**Pixel coordinate grounding data**
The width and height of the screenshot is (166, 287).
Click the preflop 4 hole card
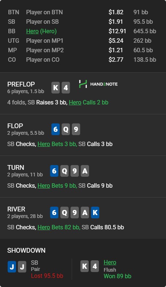pos(66,88)
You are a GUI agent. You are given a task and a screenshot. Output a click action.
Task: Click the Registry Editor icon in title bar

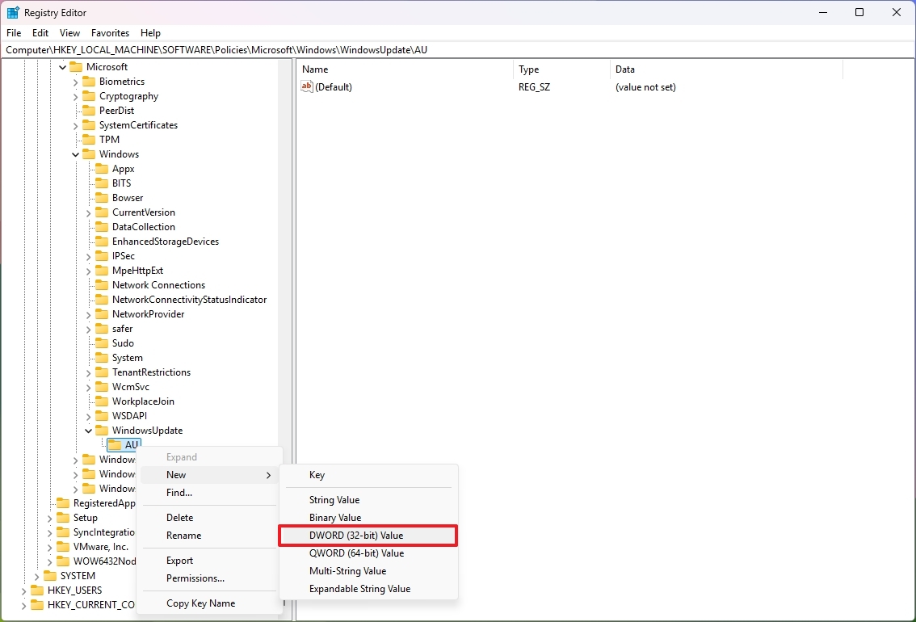[12, 12]
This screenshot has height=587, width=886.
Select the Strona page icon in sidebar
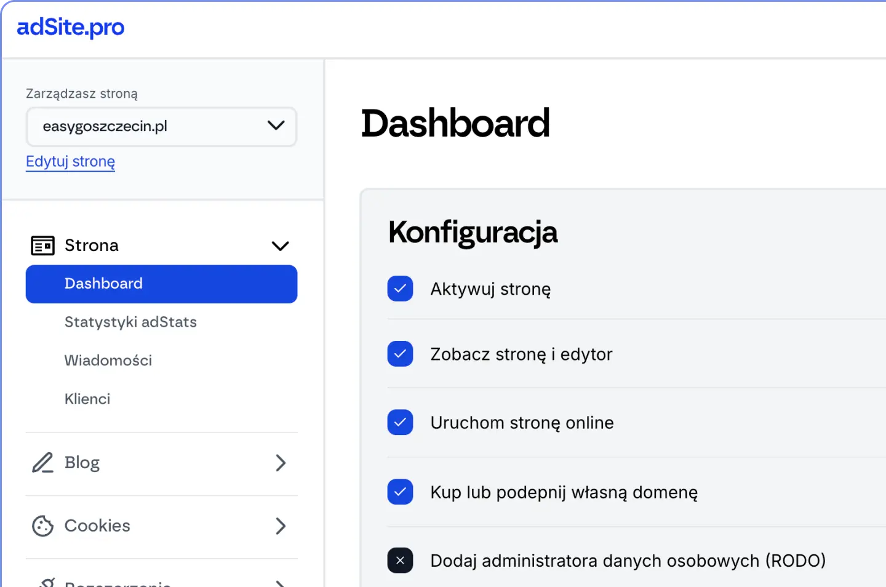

**PROBLEM REQUIREMENTS**
Please copy the data above exactly, omitting the pictures.

**ANSWER AREA**
The width and height of the screenshot is (166, 287).
Click the preflop 4 hole card
pos(66,88)
You are a GUI agent. You are given a task and a screenshot. Output a click action.
Task: Click the Registry Editor icon in title bar

[12, 12]
This screenshot has height=587, width=886.
Select the Strona page icon in sidebar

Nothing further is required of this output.